### Your tasks
[A] Answer these from the tobacco earnings call transcript, one per line:
(i) What was the tobacco adjusted EBITDA for the 6 months ended June 30, 2024?
(ii) How large is Montego's discount to Marlborough?
(iii) Who asked the first question, and from which firm?
[B] Pick up the tobacco earnings call transcript after its final line and carry the call forward.

### Source passage
Ligust operating income for the 3 months ended June 30, 2024 was $102,900,000 compared to $75,100,000 in the corresponding 2023 period. This $27,800,000 increase in operating income was primarily the result of a lack of an $18,000,000 accrual related to our 2nd quarter settlement last year with the State of Mississippi along with higher gross margins. Liggett's adjusted operating income for 3 months ended June 30, 2024 increased 10.5 percent to $103,000,000 compared to $93,200,000 in the corresponding 2023 period. During the same period, our 2nd quarter gross margin equated to 34.2 percent of revenues, representing an increase of approximately 2 30 basis points compared to the corresponding 2023 period. Tobacco adjusted EBITDA in the 2nd quarter increased 10.2% to $104,400,000 compared to $94,700,000 for the corresponding 2023 period.

Speaker 2

For the 6 months ended June 30, 2024, tobacco adjusted EBITDA increased 8.1% to $188,800,000 compared to $174,600,000 for the corresponding 2023 period. In summary, the operational and financial performance of our tobacco business remains strong and our stable retail market share and profit growth validate our long term strategy and ongoing competitive advantages in the discount segment. We are the leader in the only growth segment in the U. S. Market and remain committed to providing American consumers with the best value propositions in the industry.

Speaker 2

With our leadership in the discount segment and proven track record, we are ideally positioned to sustain our momentum and strengthen our foundation for long term earnings growth. Thanks for your attention and back to you, Howard.

Speaker 1

Thank you, Nick. In summary, we are pleased with our 2nd quarter operating results as well as our long standing practice of paying a quarterly cash dividend. We expect that this dividend policy will continue. Now operator, please open the call for questions.

Operator

Thank And we will take our first question from Ian Zaffino with Oppenheimer.

Speaker 3

Hi, great. Thanks very much. Very strong quarter. Thanks, Ian. Wanted to ask you, what's been driving the really strong market share?

Speaker 3

And I don't know, maybe give us the relative pricing at Montego versus the relative pricing at non Montego brands. Just I'm trying to understand this a little bit better. Thank you.

Speaker 1

Nick, maybe you want to add?

Speaker 2

Yes, absolutely. Look, as I alluded to, Ian, in my earlier remarks, we're continuing to reap the benefits of the strategic investment in Onseego, while at the same time managing our 2 other core brands of Eagle 20s and Pyramid. Look, we're laser focused on the right segment of the market and our ability to improve the margins while at the same time maintaining the market share. It's a result of our retail execution and brand positioning. I mean, we've done an excellent job in the Q2, and we're expecting those results to continue.

Speaker 2

From a pricing perspective, the price gap remains stable. With respect to Montego, you're looking at between a 45% to 50% discount to Marlborough. And that's an obviously compelling value proposition for those smokers looking for value in this day and age.

Speaker 3

Okay. Thank you. And then I guess the second question would be, if I heard this right, you said that you're enjoying right now a trade down because of, I guess, economic conditions. How does the business eventually do if economic conditions continue to deteriorate? Does that roll in and fall off?

### Data
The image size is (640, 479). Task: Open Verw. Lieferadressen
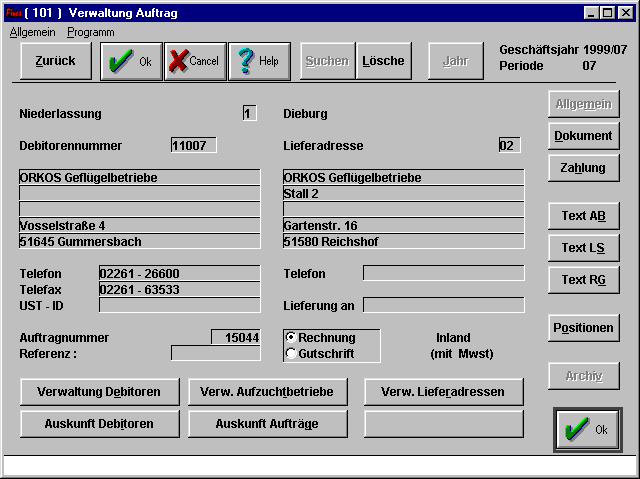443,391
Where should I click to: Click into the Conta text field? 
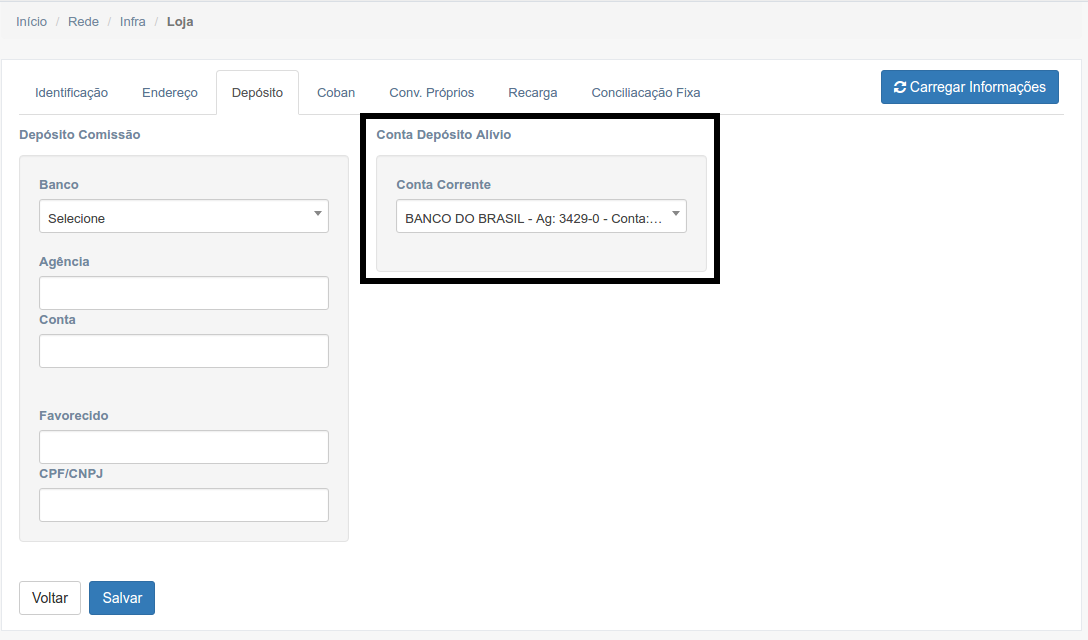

### Written answers
[A]
(i) $188,800,000, an increase of 8.1%.
(ii) Between 45% and 50%.
(iii) Ian Zaffino, with Oppenheimer.

[B]
Speaker 3

Or how do we think about it? Or maybe you could reference like the financial crisis or an O2 recession? Basically, how this category would that do, if we see continued economic weakness? Thanks.

Speaker 2

I mean, I would say and if we see continued economic weakness, we're going to see continued down trading as the pressure gets on the the pressure continues on the consumer. So again, we're in a very good place to take advantage of that kind of economic scenario for smokers. Prices are high and with our 45% to 50% discount, again, it's a good value proposition and alternative for smokers. So I mean we've seen as well when the conditions do in fact improve, based on the quality of our cigarettes, people stay with the discount segment. I mean, it's a good quality cigarette, provides the same kind of satisfaction as a premium cigarette.

Speaker 2

So we're confident in the long term that we can sustain this momentum.

Speaker 3

All right, great. Thank you very much. Good quarter again.

Speaker 4

Thanks again.

Operator

Thank you. And our next question comes from Hill Holden with Barclays.

Speaker 5

Hey, good morning. Nick, I was wondering if you could talk a little bit about what you're seeing by different retail channel. So we've heard some that are softer than others and I was wondering if there are places where you were seeing strength or if it was just sort of universal across different channels and outlets or regions?

Speaker 2

Yes, sure, Hale. I mean, and certainly our independents remain very, very strong when Montego is doing well. But certainly, we've got a very strong presence in both Dollar General and Family Dollar and those kind of discount stores at the moment are performing very, very well. And our placement and the visibility that we have in those stores and the partnerships that we have are really paying dividends. So we're very pleased with the way those key chains are operating at the moment, Hale.

Speaker 5

Great. And I just sort of as a follow-up to the first question you guys got. I think a couple of years ago, if we'd said that the discount share was going to be 16%, 17%, it would have seemed a little heroic, but here you are. So I guess the question is you kind of continue to see that expanding as core stick numbers continue to decline from the premium sector? Is that the way to think about it over the next 5 years?

Speaker 2

So from my perspective, Hale, again, I mean, you're seeing that the premium players continue to take higher price increases, more frequent price increases as the volumes in that channel decrease. They also need those price increases to sustain the investments in their reduced risk products. So again, do not see the premium segment being a good option for the smoker over the long term. So again, we're feeling good about the trends in the marketplace. And certainly, as the leaders of the discount segment, we're feeling good about our position within that.

Speaker 5

Great. Thank you so much. I appreciate it, fellas.

Operator

Thank you. And our next question comes from Karru Martinson with Jefferies.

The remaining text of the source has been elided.